Renouveau démographique et économique
Les terres russes connaissent dès la fin du XIV e siècle un certain renouveau démographique et économique. La grande propriété, aux mains essentiellement de l'Eglise et des boyards, sous forme de votchina (propriété pleine et entière), ne cesse de s'étendre.

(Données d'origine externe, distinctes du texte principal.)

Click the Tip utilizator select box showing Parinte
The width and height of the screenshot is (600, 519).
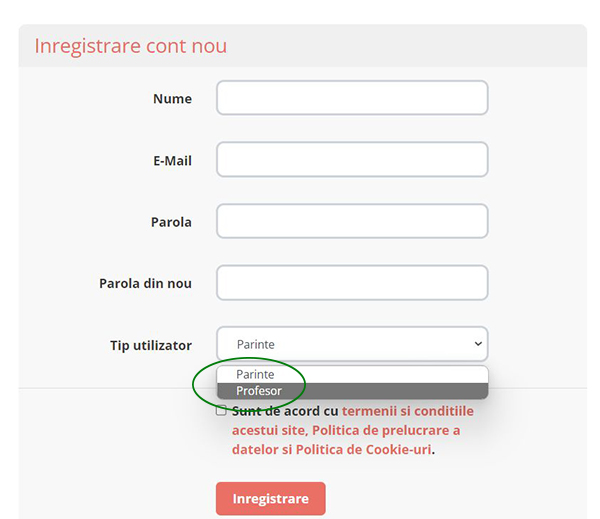click(x=340, y=344)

Le pomestie (propriété conditionnelle accordée à des serviteurs du grand-prince) est créé en 1478. Sur toutes ces terres, les paysans sont soumis à la corvée et à des redevances en nature. Seuls ceux qui travaillent sur les fronts de colonisation du Grand Nord ou sur les terres appartenant au grand-prince gardent une certaine liberté. Parallèlement, les villes prospèrent, se fortifient (le kreml est de plus en plus souvent construit en pierre), devenant d'importants centres d'échanges régionaux.
Moscou
Moscou et sa région se transforment en un foyer culturel attractif - Andreï Roublev y peint une quarantaine d'icônes au début du XV e siècle. La ville se pare de riches monuments religieux, telle la cathédrale Basile-le-Bienheureux; le Kremlin est embelli. La production littéraire de l'époque, encore peu abondante, chante les louanges de la centralisation autocratique, célèbre les ascendances légendaires des grands-princes de Moscovie (le Dit des descendants d'Auguste), et magnifie leurs luttes héroïques contre les Tatars.